Abstract BACKGROUND FET-PET imaging has emerged as a valuable tool in the characterization of unclear brain lesions that cannot be clearly diagnosed with conventional diagnostic methods. In 2021, the Central Nervous System (CNS) World Health Organization (WHO) introduced significant changes in the classification of CNS tumors. Notably, under the new classification, certain cases of WHO grade II glioma may be reclassified as glioblastoma.
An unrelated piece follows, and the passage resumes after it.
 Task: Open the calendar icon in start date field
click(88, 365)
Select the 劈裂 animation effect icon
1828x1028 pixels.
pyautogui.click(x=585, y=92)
Unfortunately, a subset of grade II gliomas, as defined by the 2016 WHO classification, may exhibit no detectable FET uptake and lack contrast enhancement on MRI, which can lead to underestimation of such tumors and potentially result in inappropriate treatment decisions, including avoiding surgery. Question: In how many cases did the diagnostics consisting of MRI and FET PET underestimate the malignancy in unclear brain lesions? METHODS In this study, we conducted a retrospective analysis of all patients who underwent FET PET imaging of the brain between 2017 and June 2021, prior to their first surgical brain intervention. We obtained the results from presurgical MRI-scans and categorized the lesions based on whether they exhibited contrast media enhancement or not, in addition to the postsurgical molecular-histopathologic diagnosis. Our analysis focused on identifying the number of cases in which the diagnosis of malignancy was underestimated in the context of the WHO 2016 classification. To further investigate these cases, we conducted NGS and 850k-analysis to reclassify the results in accordance with the new CNS WHO 2021 classification. RESULTS After enrolling 85 patients, our study found that according to the 2016 classification, preoperative imaging underestimated malignancy in 14 cases (16%) where histopathological analysis revealed high-grade malignant brain tumors. In 32 cases (27%), the preoperative imaging correctly suggested a malignant tumor, which was later confirmed by histopathological analysis after surgery. The final results of this reclassification after the CNS-WHO-2021 will be presented at SNO-meeting.